Amerika

Furthest Right

Looking Ahead to the Next Two Decades

Over the past few years, the “experts” in media have revealed how little we can trust them, which means that people are getting their news by reading between the lines, just as they did in the Soviet Union or Nazi Germany, probably even Jacobean France.

It ended a nice gig. To become an expert, one went through a bunch of education and then became vetted by think tanks, government, or other wealthy organizations who are acknowledged leaders in the field. This produced a steady stream of experts who knew nothing outside their study areas.

We are now seeing a bifurcation of society. One group believes the official story, and the rest are removed at an arm’s length from any society-sanctioned news or opinion. They no longer trust it for a good reason: it has proven to be both wrong and manipulative.

The question here is whether the trends that organizations and thinktanks use to motivate future coordinated actions such as war, are fake or not. Governments are concerned with disinformation and misinformation because it competes with their agenda.

Similarly, non-profit groups like NGOs and industry groups funded by corporate behemoths fund science, place articles, and otherwise manipulate public opinion to promote their own narrative about our past from past to future through the present.

Technology also plays a very big role in trend formation, such as automation. This started with the washing machine and dishwasher aiding household chores, but quickly jumped to industrial applications going on to computers and phones and are now even replacing humans such as teachers. If you have a question, ask a chatbot.

During my time in the Strategic Engineering department around 2003, I was privy to a group of guys that were tasked to map out and define requirements for the next twenty years. The two main characters mapped each technological trend over time to general growth in world user requirements.

They did not consider automation trends and human trends because they assumed requirements would cover that, which it then did. They predicted that drones were in the twenty-year future, which is today. The Executive promptly ordered a competition between engineering groups for the best drone and the winner was a small but stable 18-inch radio-controlled Cessna-type aircraft fitted with a payload consisting of a digital camera and GPS device (more or less).

The art of war is trending away from twentieth century conceptualizations. Historically, during the Anglo-Boer war in 1900 South Africa implemented not only trench warfare, but also guerilla warfare. During 1914 to 1945 in WW1 and WW2, machine guns, tanks, and stationary artillery appeared, then in the 80s South Africa established maneuver warfare including self-propelled artillery. This meant that an entire battle group could relocate six hundred kilometers overnight to attack the enemy from an unexpected angle the next morning during breakfast. However, the important South African prediction being realized today is drones:

For any state fighting without the wealth of the United States and China (which is everyone else), what is cheap and effective is also necessary. Out in Ukraine, the skies throng with Chinese-made DJI Mavics, Iranian Shaheds, Russian Orlan-10s and Turkish Bayraktar TB2s. Drones may not have the same payload or firepower as a fighter jet, but then again you can’t buy a fighter jet on the internet. For the price of one F-35, you can buy 55,000 DJI Mavic 3s. For less established militaries, drones offer the chance of levelling the field to at least some degree.

Instructions:
(A) Repeat word for word the stretch of the article on the next two decades from "Similarly, non-profit groups" through "through the present.".
(B) In the article on the next two decades, how many DJI Mavic 3s can be bought for the price of one F-35?
(C) Write the next part of the article on the next two decades, picking up after its final sentence about drones leveling the field for less established militaries.

Data for review:
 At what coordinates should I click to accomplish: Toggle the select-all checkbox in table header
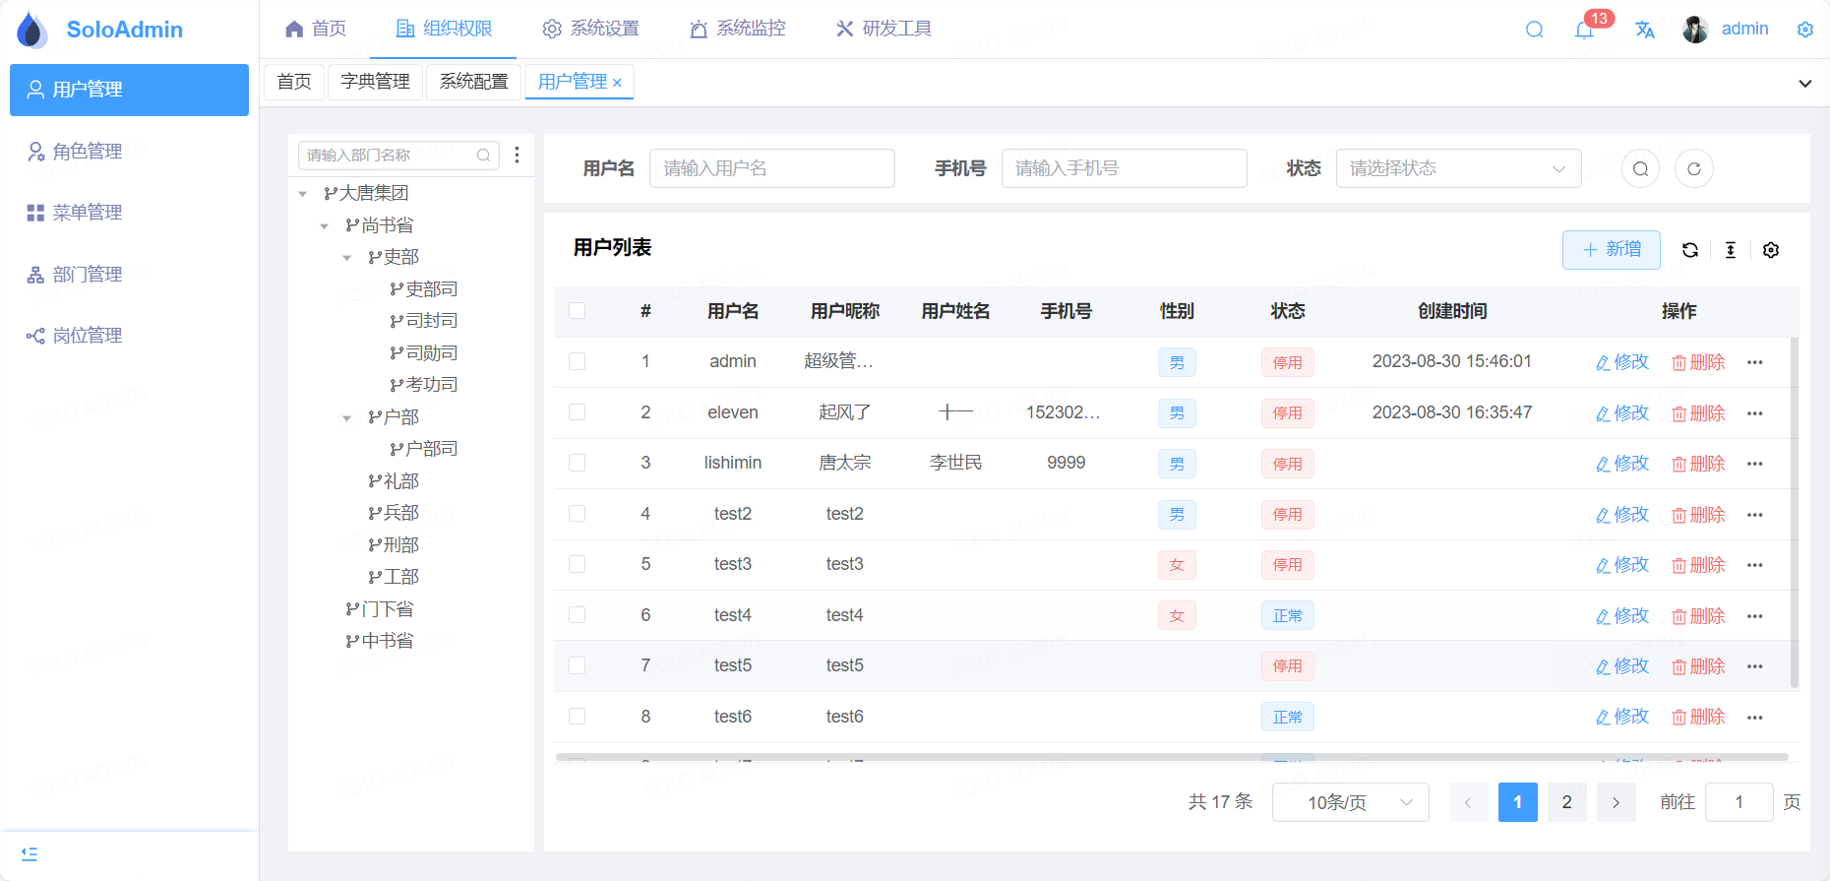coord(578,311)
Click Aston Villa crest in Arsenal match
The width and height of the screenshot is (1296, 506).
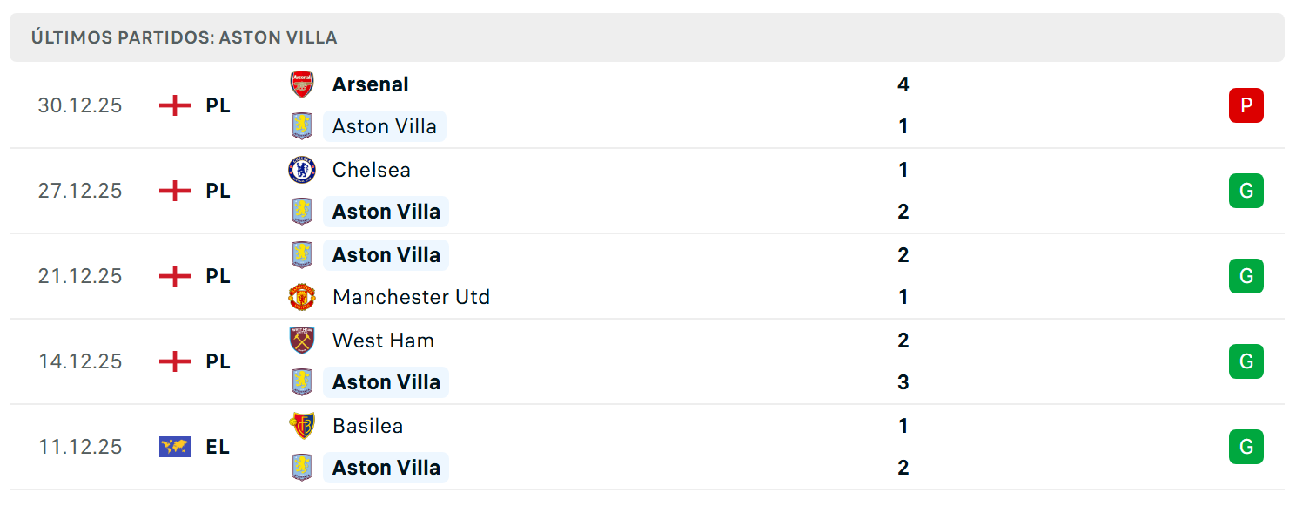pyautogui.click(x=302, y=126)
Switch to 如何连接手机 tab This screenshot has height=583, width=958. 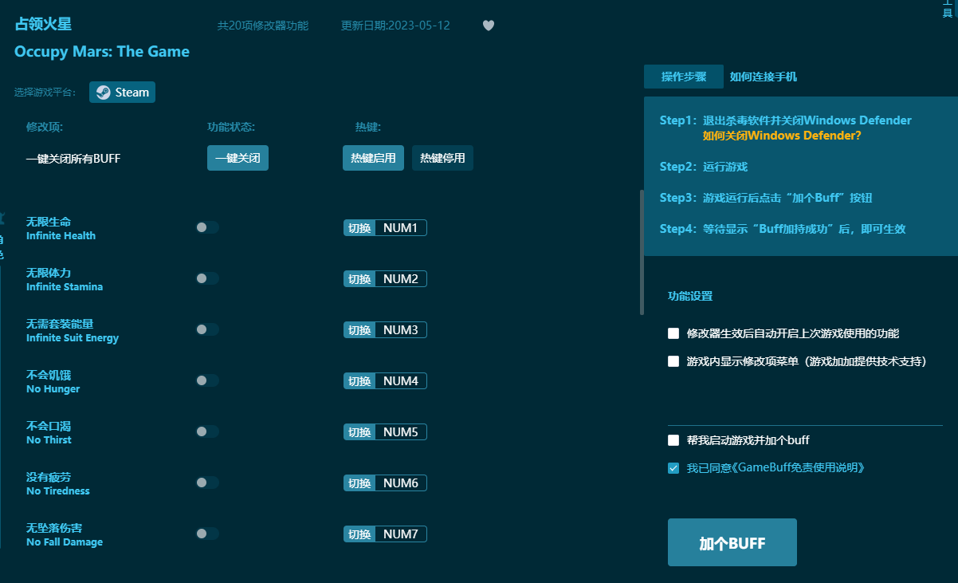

Task-by-task results:
(A)
Similarly, non-profit groups like NGOs and industry groups funded by corporate behemoths fund science, place articles, and otherwise manipulate public opinion to promote their own narrative about our past from past to future through the present.

(B) 55,000

(C)
Since we are living through trends predicted twenty years ago, the question is what is the trend for the next two decades? Without having access to a specialized group or think tank my guesstimates will first have to include automation trends and human trends, because requirements have become quite murky and unreliable due to requirements of the system, such as a bloated forty-four four-star generals required for Ukraine, replaced only seven functional four-star generals required for a much larger WW2.

There is a general trend in Western society to become more political as opposed to economic. In other words, the executive of an organization will not be appointed based on economic merit, but on political merit. This is part of the West’s middle-class transformation from economics to politics and is expected to get worse rather than better over the next twenty years.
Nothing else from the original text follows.